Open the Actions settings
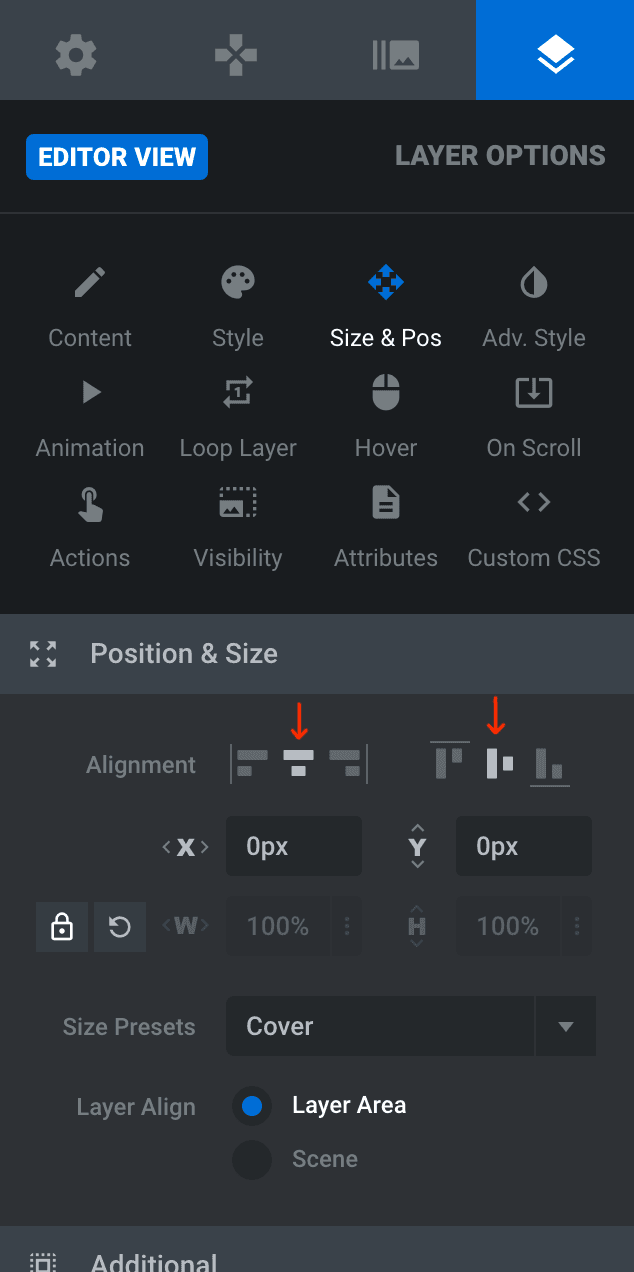This screenshot has width=634, height=1272. point(90,528)
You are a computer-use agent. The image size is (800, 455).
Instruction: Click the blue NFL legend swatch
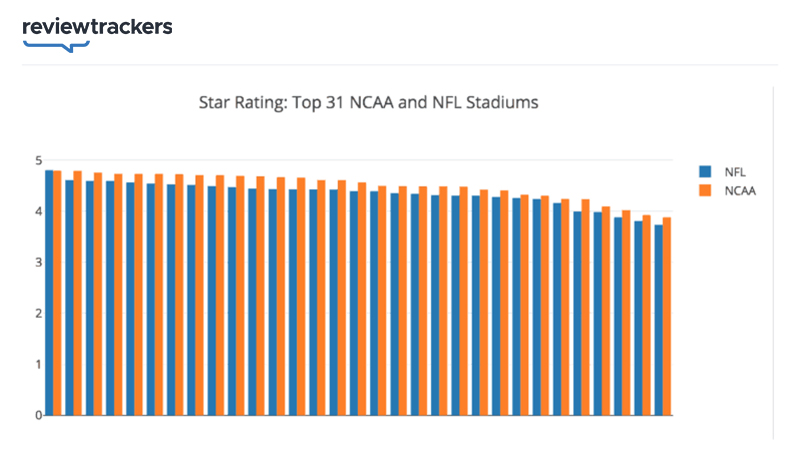[706, 171]
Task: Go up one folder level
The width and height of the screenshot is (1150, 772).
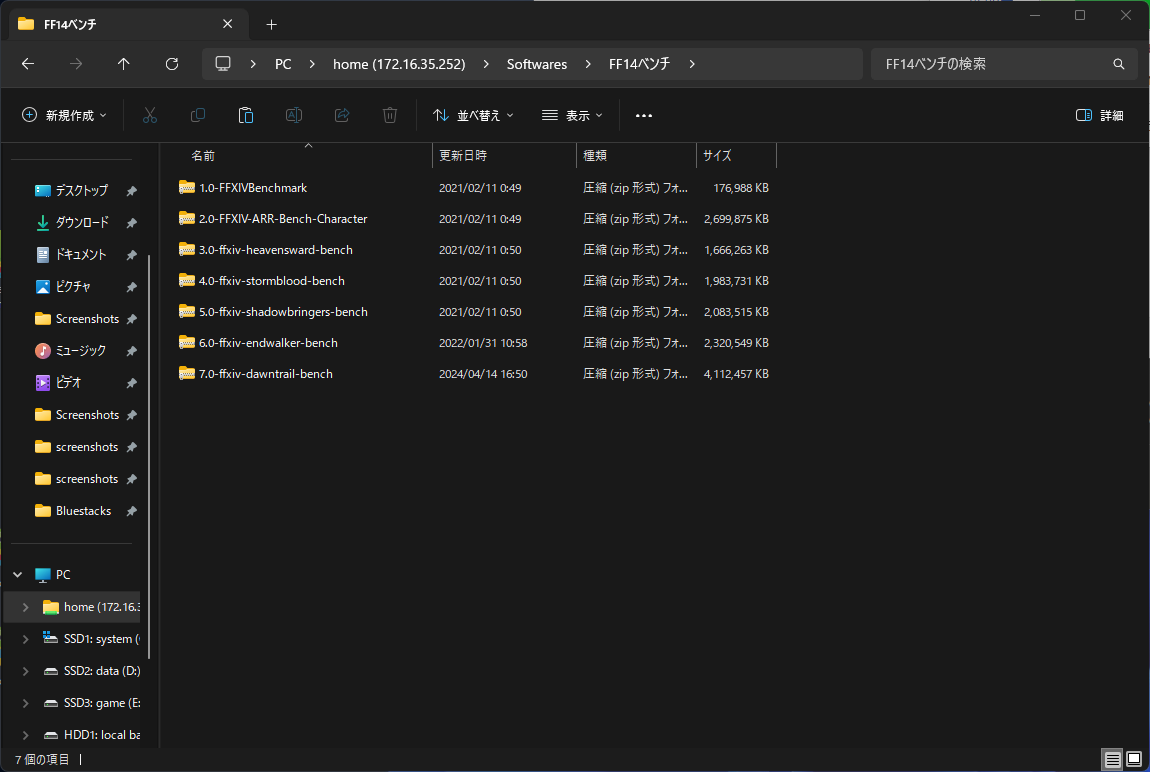Action: click(124, 64)
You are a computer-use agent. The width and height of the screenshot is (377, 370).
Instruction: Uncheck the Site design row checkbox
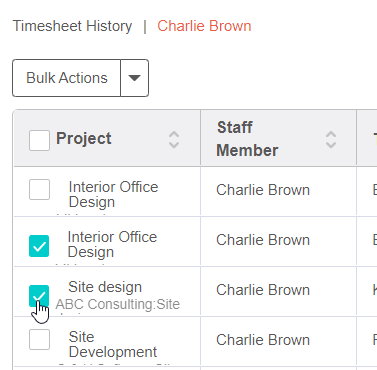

» **WHAT THE TASK REQUIRES**:
Copy out each line of the data that includes the string "agent".

» **COMPLETED EXERCISE**:
You are a computer-use agent. The image size is (800, 455).
You are a computer-use agent. The width and height of the screenshot is (377, 370).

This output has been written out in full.